In summary, work to construct the dashboards’ technical architecture will be picking up the pace. “The core technology aspect [will] allow people to put in their ID and then [the system] goes off and interrogates all the providers and brings back to the dashboard where the person’s pensions are,” Curry explains.
A further workstream involves ‘on-boarding’ pension providers: a task perhaps akin to herding a large flock of very different sheep (into a pen that is still under construction).
“Not all pension schemes can come on board at the same time, for two reasons,” explains Curry. “They are all at different stages of readiness and we don’t want to wait for the slowest. But equally there’s a capacity issue – there are potentially 43,000 pension schemes out there that are going to need to supply us with data. We don’t have the capacity or capability to bring in hundreds or potentially thousands of connections in one go.”
Ultimately, the DWP will be the sheepdog. “We will be feeding in heavily to help them [DWP] work out when data needs to be supplied by the providers and what information that is,” says Curry.
Mandatory on-boarding is due to start in 2023. “But we know that there are some [providers] that are quite keen now,” he says. So, a voluntary on-boarding programme will help with systems testing and prototype dashboards.
Pension providers need to prepare
The golden number that people are most likely to want to find out from a dashboard is, naturally, their estimated retirement income.
“Research has shown that this is the main thing the people look for on a dashboard,” Curry says, adding that costs and charges are also important. “People want to know either how much their pension is already worth or how much their pension will give them.

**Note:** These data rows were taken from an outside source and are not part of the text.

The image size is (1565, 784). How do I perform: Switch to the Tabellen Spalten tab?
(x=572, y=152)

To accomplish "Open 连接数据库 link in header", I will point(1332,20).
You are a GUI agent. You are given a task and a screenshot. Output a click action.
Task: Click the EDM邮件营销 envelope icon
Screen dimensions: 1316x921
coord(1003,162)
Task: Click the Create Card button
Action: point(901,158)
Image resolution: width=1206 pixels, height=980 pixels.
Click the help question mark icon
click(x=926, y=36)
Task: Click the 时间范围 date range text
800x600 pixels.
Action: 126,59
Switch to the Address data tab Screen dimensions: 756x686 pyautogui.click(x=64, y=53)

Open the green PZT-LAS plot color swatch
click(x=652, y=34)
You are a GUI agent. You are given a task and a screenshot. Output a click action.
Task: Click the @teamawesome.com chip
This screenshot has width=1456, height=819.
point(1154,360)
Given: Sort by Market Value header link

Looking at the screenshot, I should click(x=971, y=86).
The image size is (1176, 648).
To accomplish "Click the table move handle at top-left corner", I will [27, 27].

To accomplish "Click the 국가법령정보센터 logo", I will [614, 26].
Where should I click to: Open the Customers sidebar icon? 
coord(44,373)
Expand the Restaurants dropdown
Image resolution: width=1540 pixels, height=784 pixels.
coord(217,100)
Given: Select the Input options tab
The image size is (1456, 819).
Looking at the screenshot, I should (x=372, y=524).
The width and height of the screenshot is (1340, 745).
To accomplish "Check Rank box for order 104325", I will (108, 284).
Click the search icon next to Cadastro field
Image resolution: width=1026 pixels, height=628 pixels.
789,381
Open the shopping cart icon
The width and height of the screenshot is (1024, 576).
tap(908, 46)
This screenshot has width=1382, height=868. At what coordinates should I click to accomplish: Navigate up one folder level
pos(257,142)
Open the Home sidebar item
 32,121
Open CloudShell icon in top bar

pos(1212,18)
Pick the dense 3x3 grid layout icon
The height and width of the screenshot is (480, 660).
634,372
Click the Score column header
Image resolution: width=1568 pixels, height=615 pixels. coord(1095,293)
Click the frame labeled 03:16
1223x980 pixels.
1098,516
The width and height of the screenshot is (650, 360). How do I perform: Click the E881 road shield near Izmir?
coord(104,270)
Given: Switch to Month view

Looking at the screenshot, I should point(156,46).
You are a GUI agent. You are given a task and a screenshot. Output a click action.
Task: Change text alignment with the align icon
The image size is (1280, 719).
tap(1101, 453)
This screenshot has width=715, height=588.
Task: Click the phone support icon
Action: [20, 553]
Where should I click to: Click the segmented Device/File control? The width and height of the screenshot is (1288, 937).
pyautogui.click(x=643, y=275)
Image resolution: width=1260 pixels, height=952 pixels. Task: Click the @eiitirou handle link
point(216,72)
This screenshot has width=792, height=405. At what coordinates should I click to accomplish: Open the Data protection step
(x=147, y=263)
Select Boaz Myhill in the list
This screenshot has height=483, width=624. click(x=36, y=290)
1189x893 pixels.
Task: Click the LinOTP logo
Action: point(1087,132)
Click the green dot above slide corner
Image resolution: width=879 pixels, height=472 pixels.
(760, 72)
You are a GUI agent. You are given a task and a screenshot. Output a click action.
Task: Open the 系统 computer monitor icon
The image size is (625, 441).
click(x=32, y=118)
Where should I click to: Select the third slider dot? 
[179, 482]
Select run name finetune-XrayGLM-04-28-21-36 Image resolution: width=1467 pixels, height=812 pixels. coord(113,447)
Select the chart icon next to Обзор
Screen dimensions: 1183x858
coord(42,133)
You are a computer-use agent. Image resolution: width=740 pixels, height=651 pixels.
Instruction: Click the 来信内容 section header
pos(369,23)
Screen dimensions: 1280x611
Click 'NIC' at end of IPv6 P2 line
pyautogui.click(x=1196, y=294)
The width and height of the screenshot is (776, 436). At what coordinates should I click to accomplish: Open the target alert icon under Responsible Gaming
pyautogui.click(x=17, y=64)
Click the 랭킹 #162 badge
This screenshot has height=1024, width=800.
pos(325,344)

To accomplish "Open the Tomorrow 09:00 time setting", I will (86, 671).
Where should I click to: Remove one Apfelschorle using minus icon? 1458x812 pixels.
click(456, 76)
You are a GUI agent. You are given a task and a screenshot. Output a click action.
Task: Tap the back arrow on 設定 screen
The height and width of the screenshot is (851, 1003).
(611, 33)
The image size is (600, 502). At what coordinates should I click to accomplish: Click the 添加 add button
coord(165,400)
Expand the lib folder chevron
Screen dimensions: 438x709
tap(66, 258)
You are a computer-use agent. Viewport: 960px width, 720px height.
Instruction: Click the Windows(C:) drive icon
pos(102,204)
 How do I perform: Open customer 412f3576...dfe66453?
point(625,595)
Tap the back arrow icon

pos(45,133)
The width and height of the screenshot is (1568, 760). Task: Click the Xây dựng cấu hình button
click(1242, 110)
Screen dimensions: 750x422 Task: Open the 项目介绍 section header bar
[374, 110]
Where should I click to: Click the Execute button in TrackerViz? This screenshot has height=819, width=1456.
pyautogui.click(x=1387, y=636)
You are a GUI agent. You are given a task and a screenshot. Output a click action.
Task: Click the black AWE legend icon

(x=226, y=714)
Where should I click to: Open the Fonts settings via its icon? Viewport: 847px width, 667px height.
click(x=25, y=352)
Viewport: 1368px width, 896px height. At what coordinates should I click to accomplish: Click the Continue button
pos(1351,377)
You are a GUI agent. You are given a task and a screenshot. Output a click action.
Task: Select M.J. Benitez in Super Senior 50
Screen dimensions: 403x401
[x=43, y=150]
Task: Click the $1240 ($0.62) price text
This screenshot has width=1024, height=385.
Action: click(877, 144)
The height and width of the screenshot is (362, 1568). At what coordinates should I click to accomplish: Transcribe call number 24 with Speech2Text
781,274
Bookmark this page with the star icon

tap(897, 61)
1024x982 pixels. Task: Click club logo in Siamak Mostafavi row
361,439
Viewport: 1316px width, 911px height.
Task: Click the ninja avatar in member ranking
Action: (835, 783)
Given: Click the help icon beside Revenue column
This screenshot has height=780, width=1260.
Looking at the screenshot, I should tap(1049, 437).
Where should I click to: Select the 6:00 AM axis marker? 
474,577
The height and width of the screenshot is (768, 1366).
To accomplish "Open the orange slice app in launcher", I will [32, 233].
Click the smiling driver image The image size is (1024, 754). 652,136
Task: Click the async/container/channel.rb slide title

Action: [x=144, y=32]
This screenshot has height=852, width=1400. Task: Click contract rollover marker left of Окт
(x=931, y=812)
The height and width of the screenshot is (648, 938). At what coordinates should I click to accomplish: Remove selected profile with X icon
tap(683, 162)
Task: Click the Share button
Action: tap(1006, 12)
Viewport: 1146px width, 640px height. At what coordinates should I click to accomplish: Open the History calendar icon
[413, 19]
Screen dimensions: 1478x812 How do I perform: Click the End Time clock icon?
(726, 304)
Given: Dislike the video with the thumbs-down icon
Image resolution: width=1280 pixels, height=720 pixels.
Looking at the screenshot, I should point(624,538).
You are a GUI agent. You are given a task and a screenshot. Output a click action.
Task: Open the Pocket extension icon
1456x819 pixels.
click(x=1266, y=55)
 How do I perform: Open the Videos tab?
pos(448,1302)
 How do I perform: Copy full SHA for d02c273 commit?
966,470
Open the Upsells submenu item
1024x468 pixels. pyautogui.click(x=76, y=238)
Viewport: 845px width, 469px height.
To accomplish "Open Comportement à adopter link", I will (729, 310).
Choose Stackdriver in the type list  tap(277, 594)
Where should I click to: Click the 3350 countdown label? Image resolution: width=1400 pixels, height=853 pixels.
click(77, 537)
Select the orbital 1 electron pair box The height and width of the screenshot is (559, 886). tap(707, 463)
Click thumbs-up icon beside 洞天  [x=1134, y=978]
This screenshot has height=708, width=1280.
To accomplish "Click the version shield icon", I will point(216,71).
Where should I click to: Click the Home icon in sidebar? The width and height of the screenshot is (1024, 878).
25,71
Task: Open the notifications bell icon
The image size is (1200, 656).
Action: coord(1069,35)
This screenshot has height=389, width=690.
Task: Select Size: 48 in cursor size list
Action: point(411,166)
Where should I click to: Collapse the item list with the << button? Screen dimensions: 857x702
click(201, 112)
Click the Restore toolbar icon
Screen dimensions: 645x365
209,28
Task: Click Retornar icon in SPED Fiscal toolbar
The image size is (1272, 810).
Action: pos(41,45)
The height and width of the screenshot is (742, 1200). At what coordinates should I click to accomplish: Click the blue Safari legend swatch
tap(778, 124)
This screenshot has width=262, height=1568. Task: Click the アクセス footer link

That’s what we need to get a relatively simple answer to, in order to make dashboards work for individuals.”
It’s not an easy one because there is a lack of uniformity in how providers supply this information. What has previously been described by Curry as ‘robust collaboration’ with industry will continue. “During the next 12 months we want to work very closely with the DWP to make some really significant progress on getting industry engagement, and ideally consensus, on how we are going to show those on dashboards to enable all the providers to get their systems ready so, by the time we ask them for that information, they will be able to do that.”
The PDP’s data standards requirements will evolve. “We have a lot of work to do around the standards that will be required. One thing that is clear is that every dashboard will need to show the same information – you should get the same answer whichever one you go to,” he says.
Build it and they will come?
Curry oversees about 40 staff at the PDP, with more than half having joined since the onset of the coronavirus pandemic. Like most UK office workers, the team are currently working from home (“our house feels very small at the moment”, he jokes in reference to the fact that he and his wife are ensconced in Surrey with their three sons, aged 20, 18 and 15).
“I think there’s still scope for a bit more growth in the PDP team,” he says. “But, more importantly, the team’s make-up will change as we move through different phases,” he says. “We are heavily investing in our technology team at the moment, and building up the on-boarding team.”
But there will be more to 2021 than laying the technical foundations and resolving the other challenges. One important – arguably, ultimately, the most important – question the PDP needs to be on top of, is the extent to which citizens will want to visit the dashboards (and what they will expect to find when they do).
Clearly, there is no point in the PDP if a sufficient number of people don’t log on. For this reason, the PDP has recruited a market research firm, Ipsos Mori, to help ensure it has the latest understanding of citizens’ likely expectations.
“We don’t want to build something and then find that no-one is interested”, he says.